1996年 アジア太平洋エネルギー研究センターが設立されました。
1997年 京都で行われた地球温暖化防止京都会議で、京都議定書と呼ばれる議定書が提出されました。また、地球温暖化対策推進本部が設置されました。
1998年 1979年の「省エネルギー法」を改正し、「エネルギーの使用の合理化に関する法律(省エネ法)」が制定されました。 「サマータイム制度」が設置されました。 また、ポール・レイ、シェリー・アンダーソン、ジルカ・リサビにより、LOHAS(ロハス)が生まれました。
2000年 1991年の「再生資源の利用の促進に関する法律」を改正し、「資源有効利用促進法」が成立しました。 翌年4月に施行されました。省エネルギー基準部会により、「省エネラベリング制度」が承認されました。
2002年 「エネルギー政策基本法」が制定され、1997年の京都議定書が批准承認されました。省エネ法が改正されました。
2004年 第15回世界水素エネルギー会議が横浜で行われました。また、グリーン物流パートナーシップ会議が発足しました。

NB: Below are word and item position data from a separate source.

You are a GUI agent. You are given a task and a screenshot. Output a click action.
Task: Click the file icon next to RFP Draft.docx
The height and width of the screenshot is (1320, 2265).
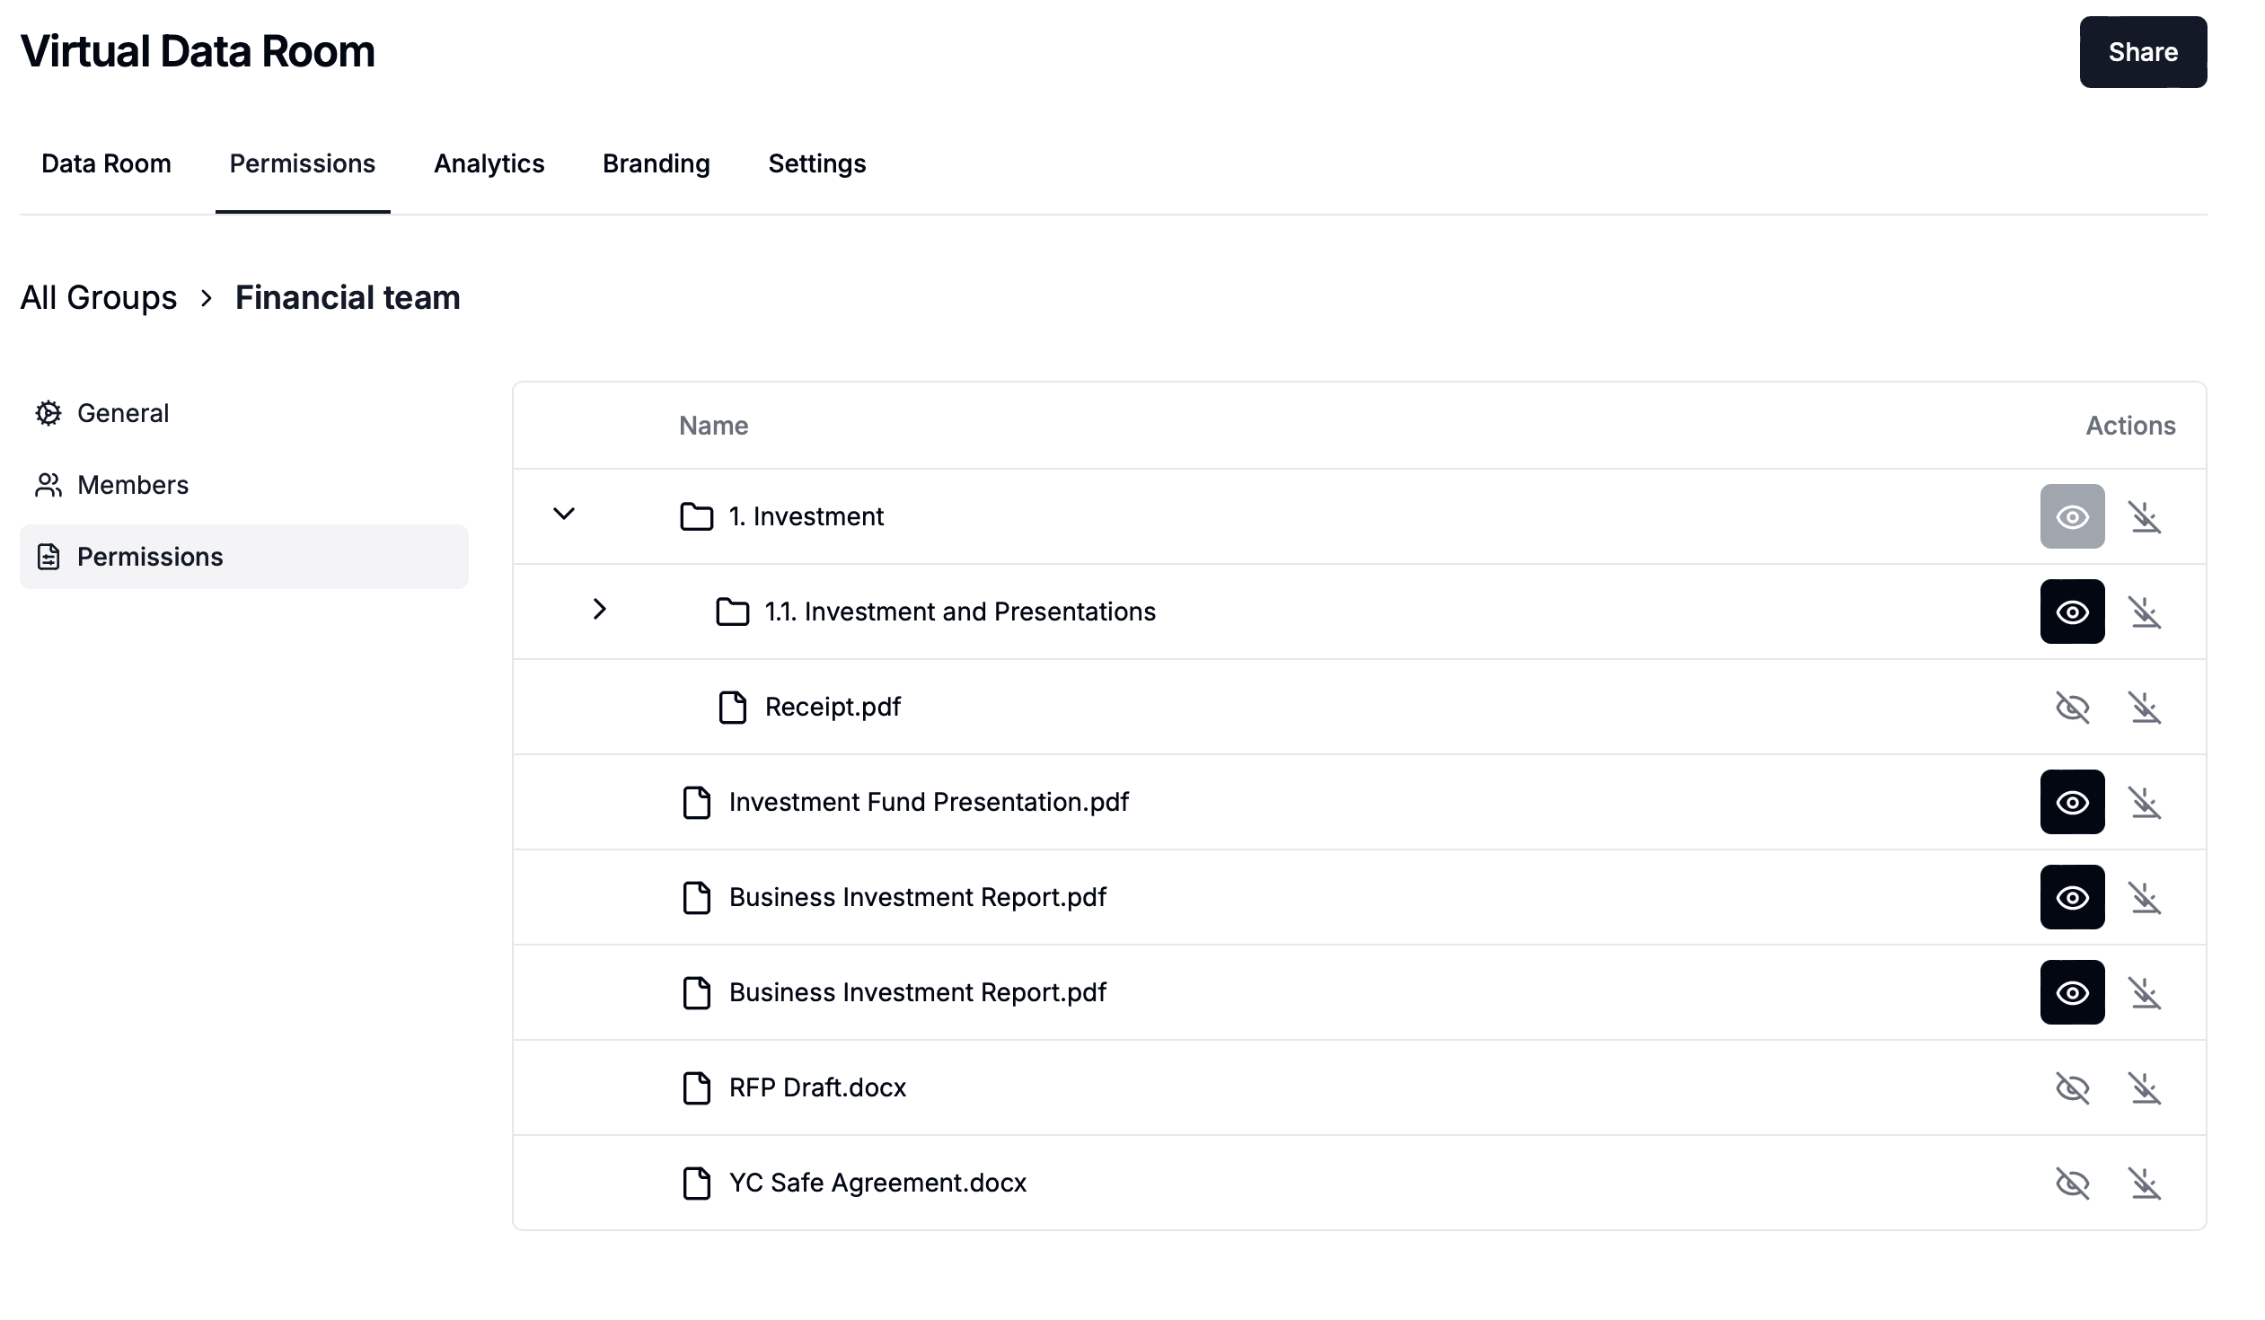coord(697,1087)
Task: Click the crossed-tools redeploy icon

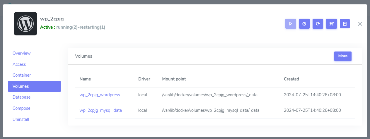Action: pos(331,24)
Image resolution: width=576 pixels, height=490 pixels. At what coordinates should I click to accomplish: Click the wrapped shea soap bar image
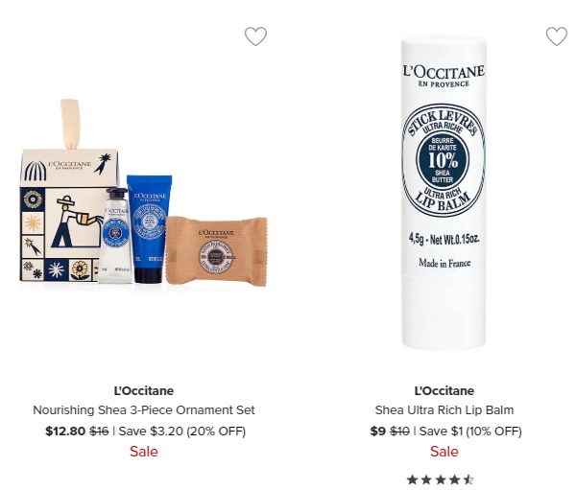(217, 251)
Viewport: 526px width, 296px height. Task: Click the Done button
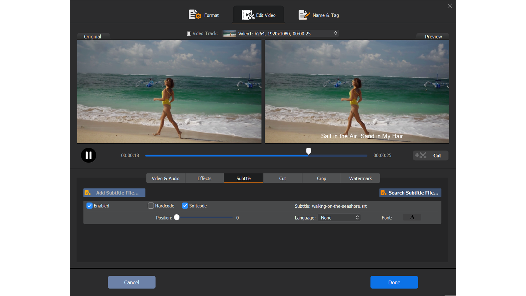click(x=394, y=282)
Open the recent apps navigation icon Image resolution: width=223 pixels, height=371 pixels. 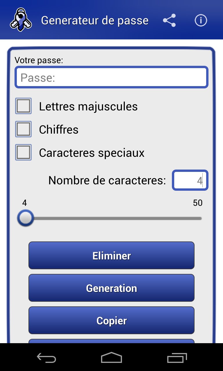(177, 358)
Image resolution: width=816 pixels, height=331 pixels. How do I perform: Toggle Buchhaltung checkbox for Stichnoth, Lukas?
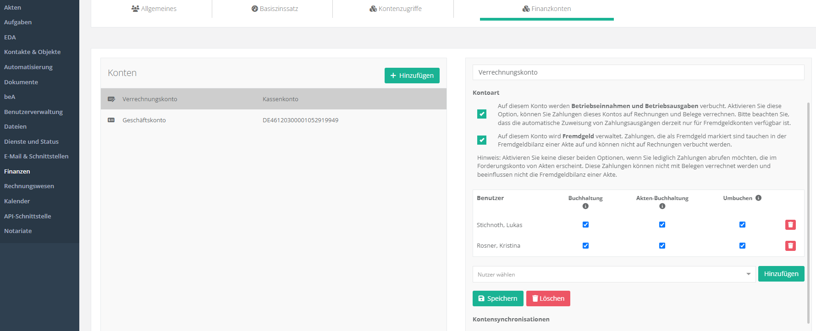click(x=585, y=225)
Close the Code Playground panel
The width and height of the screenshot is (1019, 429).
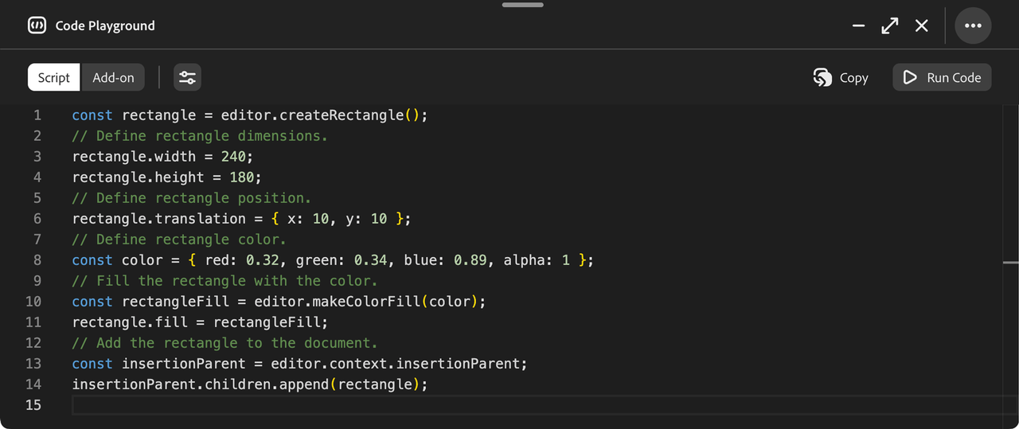click(921, 25)
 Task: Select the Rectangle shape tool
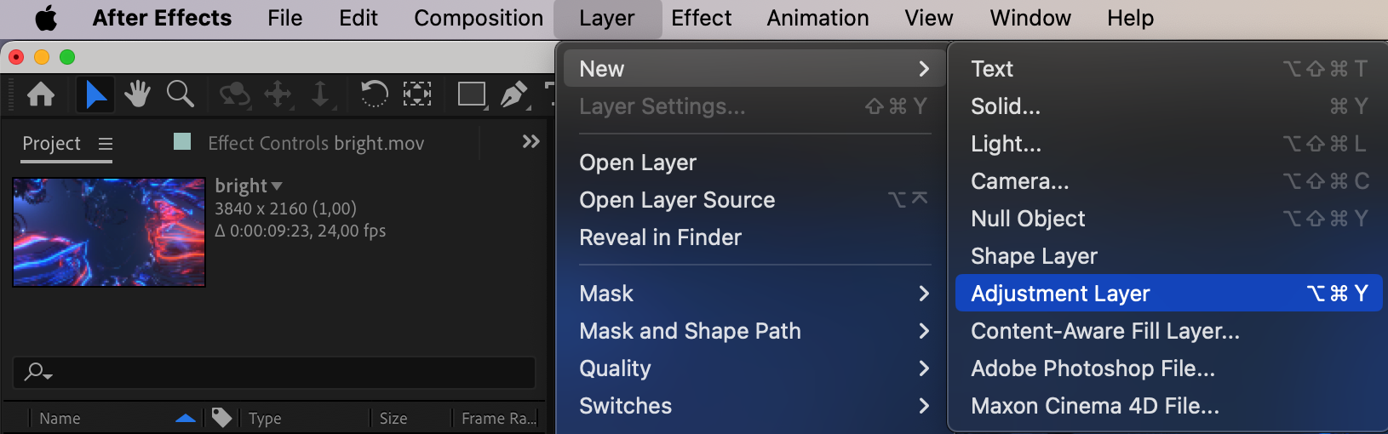[x=471, y=94]
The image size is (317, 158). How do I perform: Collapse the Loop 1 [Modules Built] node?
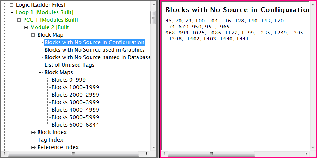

2005年 1997年に提出した京都議定書が発効、京都議定書目標達成計画が決定されました。これをきっかけにチーム・マイナス6%が発足、環境省により、クールビズ・ウォームビズが始まりました。
2006年 10月 全国省エネラベル協議会による省エネラベルが、全国統一省エネラベルに変更になりました。
2007年 日本の省エネ技術の輸出が進み、中国やインドなど5カ国の発電技術者が日本の石炭火力発電所を訪問しました。